In the passage about Filipino World War II veterans, reproduce the stretch from "They live mainly" through "the United States.".
++++ PASSAGE SHOWN
Diaz, a prim, diminutive man with an easy smile, beams with pride when he speaks about his service. One of his prized possessions is a tattered folder that holds documents including the yellow-brown notice he received telling him he was drafted -- related to his wartime service and the struggle to regain U.S. veteran status. He always dons a uniform when he lobbies or takes part in demonstrations. He nearly always wears a Navy blue baseball cap that says "World War II veteran" in gold letters. A U.S.-born World War II veteran gave it to him, he said. Now, he gets slightly more than $600 a month in Social Security benefits. If the bill passes, he said, his monthly income could rise to nearly $1,000. Moreover, Filipino veterans living in the United States could move back to their native homeland and still receive their full military pension something not allowed now. Another veteran from Jersey City -- 85-year-old Jose Genito -- proudly speaks of his efforts during the war to shield a wounded commander from further attack by the Japanese.
"I ran out into the open field and tried to cover him, and I got hit by shrapnel," he said, recounting the story behind the leg wounds that earned him a Bronze Star medal. "Other people warned me that my leg was bleeding badly, but I had to try to help my commander." Genito says that over time, each day that passes without action on the bill looms larger and larger. "It's been many years fighting for this, and we're in our twilight," he said. "We're in our 80s and 90s. Just since February, four veterans I knew from here in Jersey City have died."
Subject to draft
The designation of the Philippines as a U.S. territory before and during World War II enabled the United States to draft Filipinos, who were considered American nationals. They have all the legal protections that citizens have, but they do not have full political rights, such as the right to vote for president. Under U.S. law during the war, Filipino veterans were entitled to U.S. military veteran benefits. But after the Philippines gained independence in 1946, Congress passed the 1946 Rescission Act, stripping the Filipinos who had served in World War II of their U.S. veteran status. Though most of the veterans have died, those still alive say they hope to see the day they can regain their veteran status. Most of the Filipinos who served during World War II, they point out, did not live to see measures passed in 2000 and 2003 that allowed for those living in the United States to receive care in VA hospitals and be buried in military cemeteries.
They live mainly on fixed incomes, and say they could use the monthly military pension that other veterans and their widows receive. Now, those living in the United States receive Social Security benefits, which is several hundred dollars less per month than the pension they would receive if the equity bill passes. But it is equally important to them, they say, to be rid of the "second class" cloud they say has hovered over them since World War II. They find it bewildering that they were U.S. nationals when they were drafted and while they fought with more than 50,000 losing their lives in the war only to see their status stripped. The equity bill also provides recognition to Filipino World War II veterans who remained in the Philippines. Under the measure, those veterans, who number about 12,000, would receive a smaller monthly pension than their counterparts in the United States.
++++++++
++++ ENTRIES SUPPLIED
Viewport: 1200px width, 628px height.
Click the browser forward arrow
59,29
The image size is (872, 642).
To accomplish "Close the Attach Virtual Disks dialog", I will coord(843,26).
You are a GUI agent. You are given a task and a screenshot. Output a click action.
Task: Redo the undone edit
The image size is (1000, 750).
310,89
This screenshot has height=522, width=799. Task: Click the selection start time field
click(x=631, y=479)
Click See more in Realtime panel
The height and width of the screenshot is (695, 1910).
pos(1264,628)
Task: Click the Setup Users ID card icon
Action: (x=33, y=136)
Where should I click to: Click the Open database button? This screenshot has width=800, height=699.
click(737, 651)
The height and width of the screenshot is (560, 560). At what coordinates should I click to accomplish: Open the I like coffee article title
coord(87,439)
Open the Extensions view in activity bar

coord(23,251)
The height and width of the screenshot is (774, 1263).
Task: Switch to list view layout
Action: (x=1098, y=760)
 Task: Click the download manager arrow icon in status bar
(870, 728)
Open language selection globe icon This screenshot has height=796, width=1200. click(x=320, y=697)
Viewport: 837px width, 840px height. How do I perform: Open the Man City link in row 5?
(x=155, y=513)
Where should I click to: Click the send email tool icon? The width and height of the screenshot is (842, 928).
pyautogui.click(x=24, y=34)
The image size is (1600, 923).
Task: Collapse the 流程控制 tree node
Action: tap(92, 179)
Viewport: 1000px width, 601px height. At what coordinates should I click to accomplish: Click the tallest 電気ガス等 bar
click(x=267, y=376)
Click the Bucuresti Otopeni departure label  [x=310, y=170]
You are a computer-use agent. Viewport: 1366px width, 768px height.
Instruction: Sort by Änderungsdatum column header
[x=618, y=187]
++++++++
_WRITTEN RESPONSE_:
They live mainly on fixed incomes, and say they could use the monthly military pension that other veterans and their widows receive. Now, those living in the United States receive Social Security benefits, which is several hundred dollars less per month than the pension they would receive if the equity bill passes. But it is equally important to them, they say, to be rid of the "second class" cloud they say has hovered over them since World War II. They find it bewildering that they were U.S. nationals when they were drafted and while they fought with more than 50,000 losing their lives in the war only to see their status stripped. The equity bill also provides recognition to Filipino World War II veterans who remained in the Philippines. Under the measure, those veterans, who number about 12,000, would receive a smaller monthly pension than their counterparts in the United States.